Test code: how to download data for a bounding box
cbeddow opened this issue · 7 comments
Please take a look at the below Python code and ask any questions or make suggestions to improve the code. This is not our real code, but we will want to make a function that appears like:
get_data(bbox,type,filter)
In this case bbox is the geographic bounding area, type is the API endpoint (points, traffic signs, images, sequences), and filter would likely want to use a format with an operator (>=, ==, <, contains, etc) for the properties of the returned data, for example a map feature in the example code matching the value for a street light, but we could filter also by date > than a given input.
We also want to consider a function that would save the data to file, maybe like saveGeoJSON(path)
.
import mercantile, mapbox_vector_tile, requests, json
from vt2geojson.tools import vt_bytes_to_geojson
# define an empty geojson as output
output= { "type": "FeatureCollection", "features": [] }
# vector tile endpoints -- change this in the API request to reference the correct endpoint
tile_points = 'mly_map_feature_point'
tile_traffic_signs = 'mly_map_feature_traffic_sign'
# Mapillary access token -- user should provide their own
access_token = 'MLY|XXX'
# a bounding box in [east_lng,_south_lat,west_lng,north_lat] format
east, south, west, north = [-80.13423442840576,25.77376933762778,-80.1264238357544,25.788608487732198]
# list of values to filter for and keep -- update this if changing to traffic signs
filter_values = ['object--support--utility-pole','object--street-light']
# get the tiles with x and y coordinates which intersect our bounding box, MUST be at zoom level 14 where the data is available
tiles = list(mercantile.tiles(east, south, west, north, 14))
# loop through all tiles to get IDs of Mapillary data
for tile in tiles:
tile_url = 'https://tiles.mapillary.com/maps/vtp/{}/2/{}/{}/{}?access_token={}'.format(tile_points,tile.z,tile.x,tile.y,access_token)
response = requests.get(tile_url)
data = vt_bytes_to_geojson(response.content, tile.x, tile.y, tile.z)
# filter for only features matching the values in filter list above
filtered_data = [feature for feature in data['features'] if feature['properties']['value'] in filter_values]
# check if features are inside bbox, and push to output geojson object if yes
for feature in filtered_data:
if (feature['geometry']['coordinates'][0] > east and feature['geometry']['coordinates'][0] < west)\
and (feature['geometry']['coordinates'][1] > south and feature['geometry']['coordinates'][1] < north):
output['features'].append(feature)
# save a local geojson with the filtered data
with open('mydata.geojson', 'w') as f:
json.dump(output, f)
Hey @cbeddow! I have a couple of questions:
- Could you please elaborate on the
filter
parameter of theget_data
function? And can you please explain the filtering criteria in the following snippet?
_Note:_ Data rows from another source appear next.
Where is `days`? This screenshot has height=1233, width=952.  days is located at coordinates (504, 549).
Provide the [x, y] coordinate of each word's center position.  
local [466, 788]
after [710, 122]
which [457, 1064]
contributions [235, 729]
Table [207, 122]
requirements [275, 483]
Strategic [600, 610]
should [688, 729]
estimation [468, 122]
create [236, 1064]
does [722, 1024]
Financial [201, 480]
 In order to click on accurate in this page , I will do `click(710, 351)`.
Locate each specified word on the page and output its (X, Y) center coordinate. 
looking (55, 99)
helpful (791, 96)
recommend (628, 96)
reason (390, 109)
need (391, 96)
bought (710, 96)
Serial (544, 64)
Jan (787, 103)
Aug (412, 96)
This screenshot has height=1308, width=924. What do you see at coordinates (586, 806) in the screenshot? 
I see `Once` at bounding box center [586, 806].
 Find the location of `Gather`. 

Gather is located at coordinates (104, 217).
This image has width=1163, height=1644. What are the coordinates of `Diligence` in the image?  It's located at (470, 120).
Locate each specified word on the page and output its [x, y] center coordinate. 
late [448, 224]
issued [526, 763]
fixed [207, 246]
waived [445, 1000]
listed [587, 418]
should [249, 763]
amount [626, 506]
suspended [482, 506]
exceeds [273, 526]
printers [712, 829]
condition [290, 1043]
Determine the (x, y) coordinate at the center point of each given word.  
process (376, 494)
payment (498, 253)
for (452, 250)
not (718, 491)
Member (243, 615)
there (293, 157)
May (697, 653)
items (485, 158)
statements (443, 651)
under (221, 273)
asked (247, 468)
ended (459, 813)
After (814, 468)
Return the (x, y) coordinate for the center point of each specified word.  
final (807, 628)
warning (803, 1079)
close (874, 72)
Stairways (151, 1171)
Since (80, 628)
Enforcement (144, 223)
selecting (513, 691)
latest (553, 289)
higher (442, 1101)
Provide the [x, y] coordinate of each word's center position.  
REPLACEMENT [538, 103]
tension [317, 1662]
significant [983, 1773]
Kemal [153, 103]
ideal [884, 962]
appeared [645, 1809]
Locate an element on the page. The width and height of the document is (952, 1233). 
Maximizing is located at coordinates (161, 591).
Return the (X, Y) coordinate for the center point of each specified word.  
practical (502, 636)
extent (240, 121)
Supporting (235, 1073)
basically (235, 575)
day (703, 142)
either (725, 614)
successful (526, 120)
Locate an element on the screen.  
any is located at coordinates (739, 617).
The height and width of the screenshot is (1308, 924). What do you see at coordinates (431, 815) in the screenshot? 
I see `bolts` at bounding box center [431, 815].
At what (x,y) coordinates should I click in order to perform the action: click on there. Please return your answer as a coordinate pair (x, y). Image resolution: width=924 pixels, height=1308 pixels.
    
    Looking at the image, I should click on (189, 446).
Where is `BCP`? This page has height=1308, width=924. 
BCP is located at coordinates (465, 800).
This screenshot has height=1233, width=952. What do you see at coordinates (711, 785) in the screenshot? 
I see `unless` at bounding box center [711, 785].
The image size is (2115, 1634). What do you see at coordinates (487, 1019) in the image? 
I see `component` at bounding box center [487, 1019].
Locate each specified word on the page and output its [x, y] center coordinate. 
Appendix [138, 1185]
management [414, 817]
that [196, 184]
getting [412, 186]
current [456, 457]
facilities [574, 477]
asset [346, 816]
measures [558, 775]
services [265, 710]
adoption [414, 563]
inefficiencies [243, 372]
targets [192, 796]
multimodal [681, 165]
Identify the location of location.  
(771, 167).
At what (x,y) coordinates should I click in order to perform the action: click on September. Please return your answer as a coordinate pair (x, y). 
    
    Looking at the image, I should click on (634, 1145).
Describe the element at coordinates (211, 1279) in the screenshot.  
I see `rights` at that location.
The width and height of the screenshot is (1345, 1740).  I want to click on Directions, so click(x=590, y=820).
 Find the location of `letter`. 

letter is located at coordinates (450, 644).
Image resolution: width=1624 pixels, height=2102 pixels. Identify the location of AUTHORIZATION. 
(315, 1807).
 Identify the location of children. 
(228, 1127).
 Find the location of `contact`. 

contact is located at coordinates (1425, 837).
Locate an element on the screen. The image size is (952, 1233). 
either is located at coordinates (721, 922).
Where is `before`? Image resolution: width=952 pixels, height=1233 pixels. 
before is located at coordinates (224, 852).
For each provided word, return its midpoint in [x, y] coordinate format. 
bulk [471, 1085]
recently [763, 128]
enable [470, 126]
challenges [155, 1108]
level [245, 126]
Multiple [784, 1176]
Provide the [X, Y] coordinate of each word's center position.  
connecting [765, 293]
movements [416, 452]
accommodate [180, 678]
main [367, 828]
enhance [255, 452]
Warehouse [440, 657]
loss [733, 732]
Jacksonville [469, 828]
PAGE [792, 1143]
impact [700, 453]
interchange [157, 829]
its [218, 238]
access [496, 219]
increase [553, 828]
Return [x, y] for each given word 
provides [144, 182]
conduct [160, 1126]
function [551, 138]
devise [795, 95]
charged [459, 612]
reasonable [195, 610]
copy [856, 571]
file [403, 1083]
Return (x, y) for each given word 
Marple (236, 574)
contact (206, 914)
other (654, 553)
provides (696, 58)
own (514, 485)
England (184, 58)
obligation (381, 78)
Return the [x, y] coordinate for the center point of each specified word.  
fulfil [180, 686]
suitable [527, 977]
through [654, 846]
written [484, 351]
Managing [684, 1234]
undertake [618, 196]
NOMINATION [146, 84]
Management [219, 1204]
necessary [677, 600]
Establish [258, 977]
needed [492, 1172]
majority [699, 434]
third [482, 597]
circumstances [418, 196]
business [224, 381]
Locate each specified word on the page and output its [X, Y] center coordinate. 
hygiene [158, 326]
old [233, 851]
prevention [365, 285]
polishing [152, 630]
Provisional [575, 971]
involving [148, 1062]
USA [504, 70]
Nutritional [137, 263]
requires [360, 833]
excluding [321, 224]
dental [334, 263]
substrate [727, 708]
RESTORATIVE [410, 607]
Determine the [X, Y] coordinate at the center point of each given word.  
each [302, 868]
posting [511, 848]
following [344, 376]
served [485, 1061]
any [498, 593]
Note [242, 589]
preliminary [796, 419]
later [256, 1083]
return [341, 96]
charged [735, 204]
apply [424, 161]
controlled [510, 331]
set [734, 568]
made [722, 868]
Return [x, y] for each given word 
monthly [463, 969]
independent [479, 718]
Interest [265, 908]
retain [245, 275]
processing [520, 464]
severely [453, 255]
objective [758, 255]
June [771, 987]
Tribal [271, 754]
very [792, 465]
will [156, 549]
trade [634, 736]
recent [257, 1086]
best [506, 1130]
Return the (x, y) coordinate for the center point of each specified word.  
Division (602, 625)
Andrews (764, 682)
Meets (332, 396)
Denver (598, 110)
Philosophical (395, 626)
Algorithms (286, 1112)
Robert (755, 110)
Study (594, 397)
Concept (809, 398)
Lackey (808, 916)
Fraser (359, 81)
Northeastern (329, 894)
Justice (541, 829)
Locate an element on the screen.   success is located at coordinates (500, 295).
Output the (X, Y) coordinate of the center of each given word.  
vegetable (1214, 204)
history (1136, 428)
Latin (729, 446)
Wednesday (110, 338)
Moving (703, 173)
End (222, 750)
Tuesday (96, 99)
# list of values to filter for and keep -- update this if changing to traffic signs
filter_values = ['object--support--utility-pole','object--street-light']
- What does zoom level mean? and why does it have to be 14?
- If we already get the bounded tiles here
# get the tiles with x and y coordinates which intersect our bounding box, MUST be at zoom level 14 where the data is available
tiles = list(mercantile.tiles(east, south, west, north, 14))
Why do we need to check if the features exist within the bbox again here?
# check if features are inside bbox, and push to output geojson object if yes
for feature in filtered_data:
if (feature['geometry']['coordinates'][0] > east and feature['geometry']['coordinates'][0] < west)\
and (feature['geometry']['coordinates'][1] > south and feature['geometry']['coordinates'][1] < north):
output['features'].append(feature)
-
in a
get_data
function, a request will be made to the Mapillary API seeking all data within a specified boundary. If this is sent to the map feature tile endpoint, then the data will include the following: street lamps, utility poles, crosswalks, trash bins, shop signs, fire hydrants. Others will be included also. These each have a technical tag name such asobject--street-light
. I will get a list of these for us. So the use case here is a user withfilter_values = ['object--support--utility-pole','object--street-light']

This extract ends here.